Volcano ash causing misery for Chile, Argentina

Calbuco last erupted in 1972 and is considered one of the top three most potentially dangerous among Chile's 90 active volcanos PHOTO: Al Jazeera

Calbuco last erupted in 1972 and is considered one of the top three most potentially dangerous among Chile’s 90 active volcanos PHOTO: Al Jazeera

Ash from Chile’s Calbuco volcano visited more misery on air passengers across South America on Sunday, as towns and cities struggled to clean up from last week’s two powerful eruptions.

A sleeping giant for more than 50 years, Calbuco sprang to life in spectacular bursts of ash and lava Wednesday and Thursday, forcing 6,500 people living nearby to evacuate and blanketed southern Chile in suffocating volcanic debris.

Ash from the volcano has wrought havoc with air travel in the Southern Cone region of South America, causing delays and cancellations for several international flights to and from Argentina, Chile and even Uruguay.

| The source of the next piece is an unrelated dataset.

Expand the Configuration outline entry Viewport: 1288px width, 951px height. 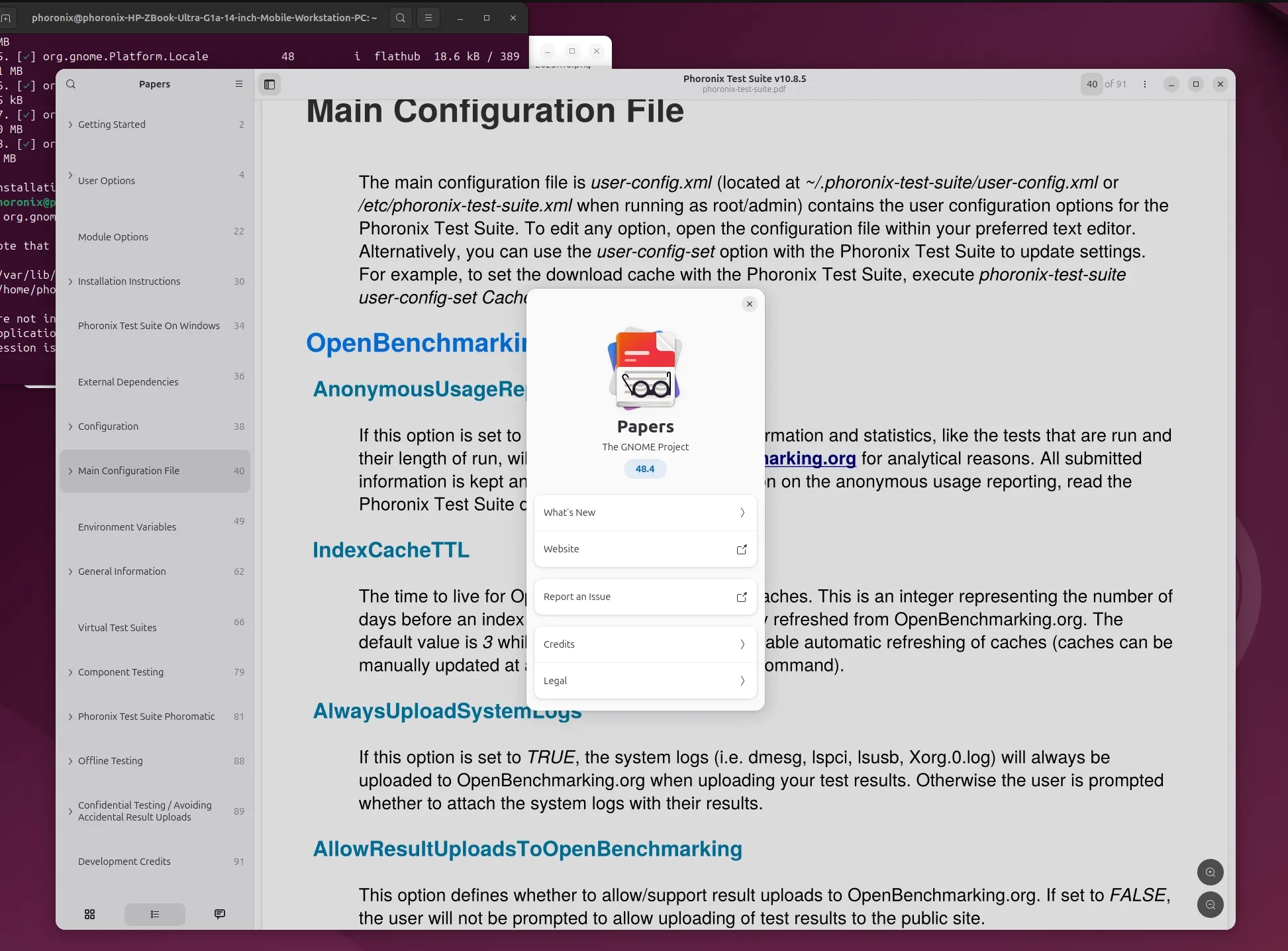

Flights were still suspended completely in the Argentinian resort city of Bariloche due to the ash.

A column of ash was still traveling northeastward Sunday, but it was smaller than in previous days.

At the foot of the volcano giant, in the small resort town of Ensenada, its 1,500 inhabitants begin to see the light after its people remained under ashes, thanks to military crews to help in cleaning up the area.

“Now, we just have to think about the future. We hope that in two months, Ensenada will be back to normal. But it will depend on whether the volcano leaves us alone,” restaurant worker Pedro Gonzalez told AFP.

Armed forces are guarding the affected area, which includes the cities of Puerto Montt and Puerto Varas, both under maximum red health alert in the Los Lagos region, about 1,300 kilometers (800 miles) south of Santiago.

On Saturday, the government confirmed it would be providing financial aid to rebuild the affected areas, and would seek to evacuate some 4,000 sheep and 350 cattle and small animals trapped in ash-covered Ensenada.

Farmers are also due to receive help to cover the huge losses triggered by the volcanic material, in a region that relies heavily on its agriculture and tourism industries for income.

A state of emergency has been in place since Wednesday and authorities evacuated a 20-kilometer radius around Calbuco.

The volcano is located in Los Lagos, a region popular with tourists for its scenic mountain landscapes dotted with volcanoes and lakes with black-sand beaches.

The national emergency office ONEMI maintained that exclusion zone, which has forced the evacuation of nearly 6,000 people amid fears of another eruption.

– A sea of ​​ashes –

Calbuco, which has already spewed 210 million cubic meters (7,420 cubic feet) of ash, is considered to have the fifth largest volcanic ash emissions on record.

In a report, the Chilean Meteorological Office warned that “a remnant of the ash plume is affecting the Lake Region with an estimated ceiling of 4.5 kilometers.”

It forecast that the ash would keep moving northeast in Argentinian territory.

The 2,000-meter volcano last erupted in 1961 and showed light activity in 1972, according to official data. There have been no known fatalities from this week’s eruptions.

It is the second volcano to erupt in Chile since March 3, when the Villarrica volcano emitted a brief but fiery burst of ash and lava.

Chile has about 90 active volcanoes.

The long, thin country has been hit by a series of natural disasters in recent months, from flooding in its usually arid north, home to the world’s driest desert, to wildfires in its drought-hit southern forests.